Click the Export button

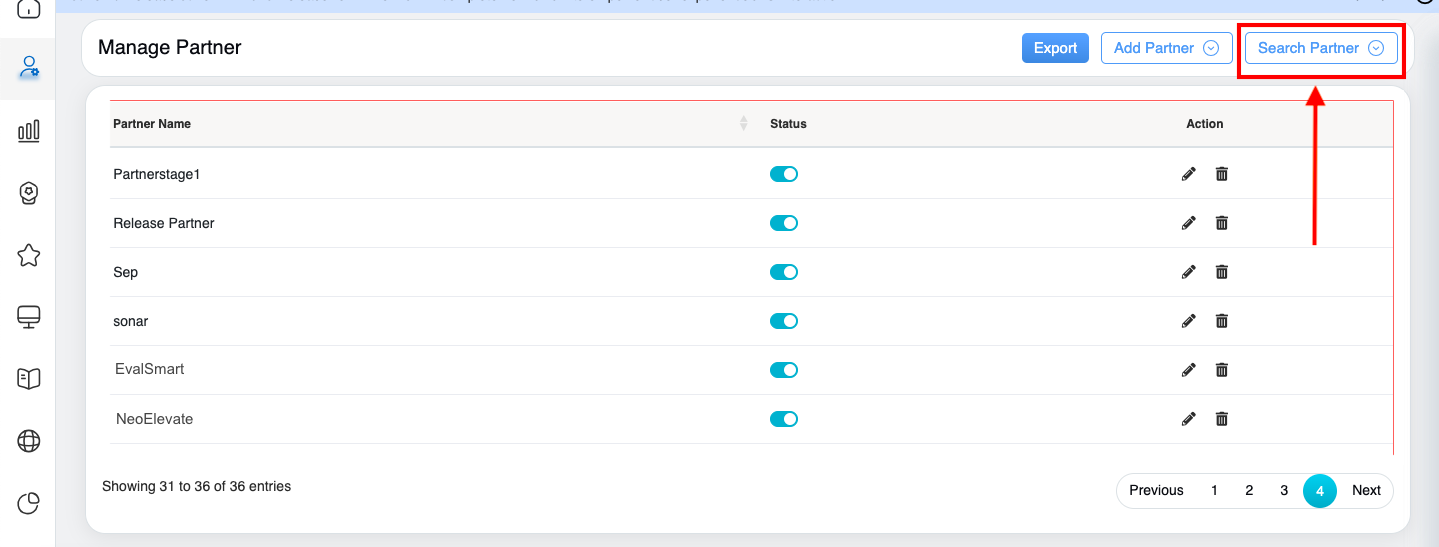pos(1055,48)
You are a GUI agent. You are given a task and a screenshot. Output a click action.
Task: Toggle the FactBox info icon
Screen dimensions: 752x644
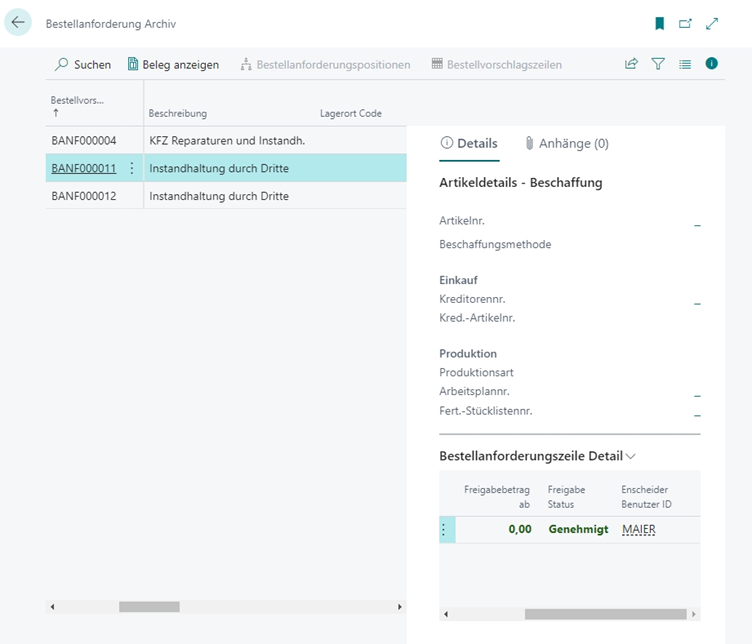point(712,64)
——
The records above must be output exactly, except for their pictures.

Click the Export button

pos(1055,48)
You are a GUI agent. You are given a task and a screenshot. Output a click action.
Task: Toggle the FactBox info icon
Screen dimensions: 752x644
point(712,64)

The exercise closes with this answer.